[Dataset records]
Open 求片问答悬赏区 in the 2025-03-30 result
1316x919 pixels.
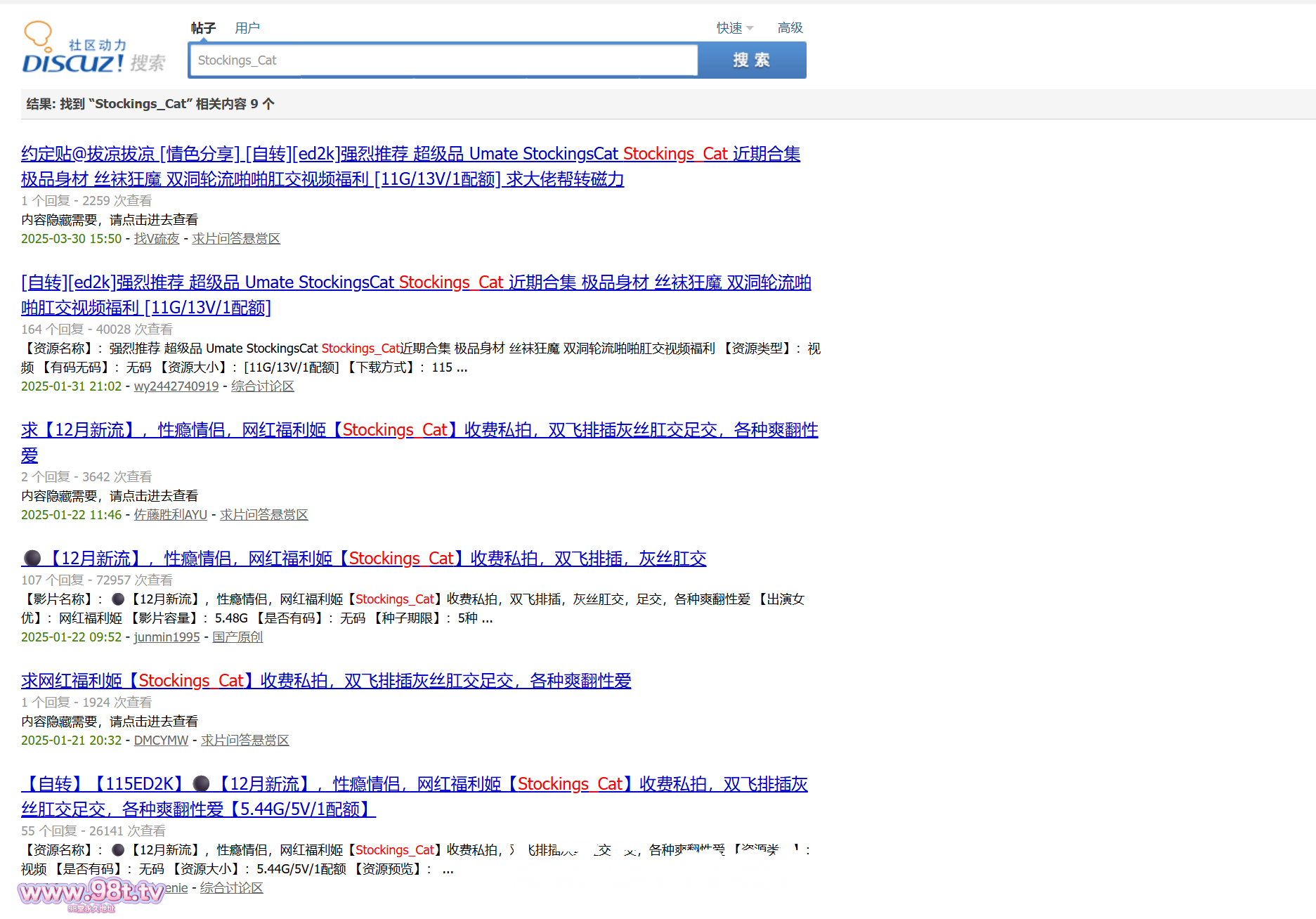tap(236, 239)
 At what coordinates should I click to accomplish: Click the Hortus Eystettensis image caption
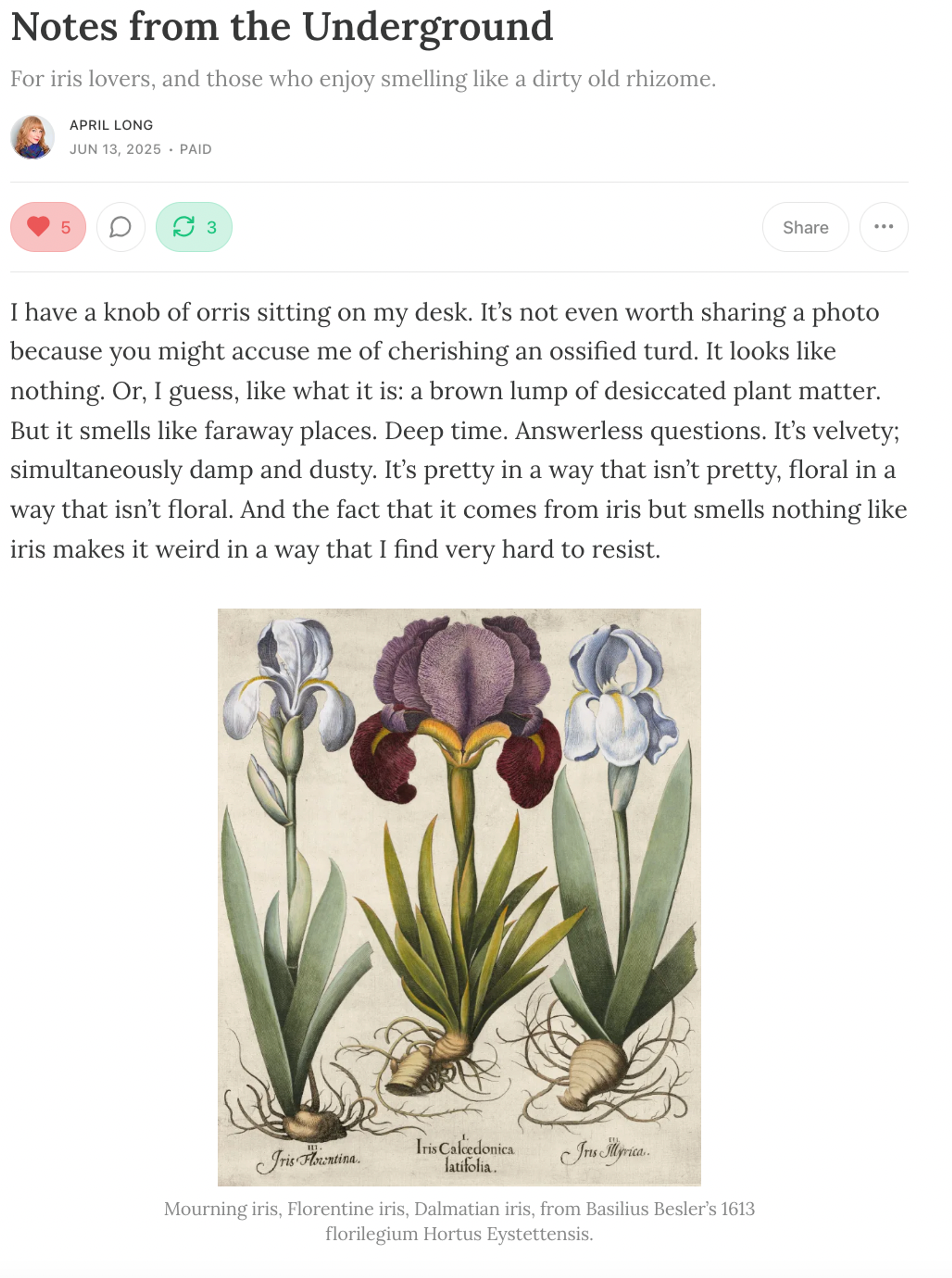(459, 1221)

What to work on: Each of the entries above must be copied exactly, but the pictures stay out.

Written reply:
Open 求片问答悬赏区 in the 2025-03-30 result
1316x919 pixels.
tap(236, 239)
 At what coordinates should I click to accomplish: Click the Hortus Eystettensis image caption
(459, 1221)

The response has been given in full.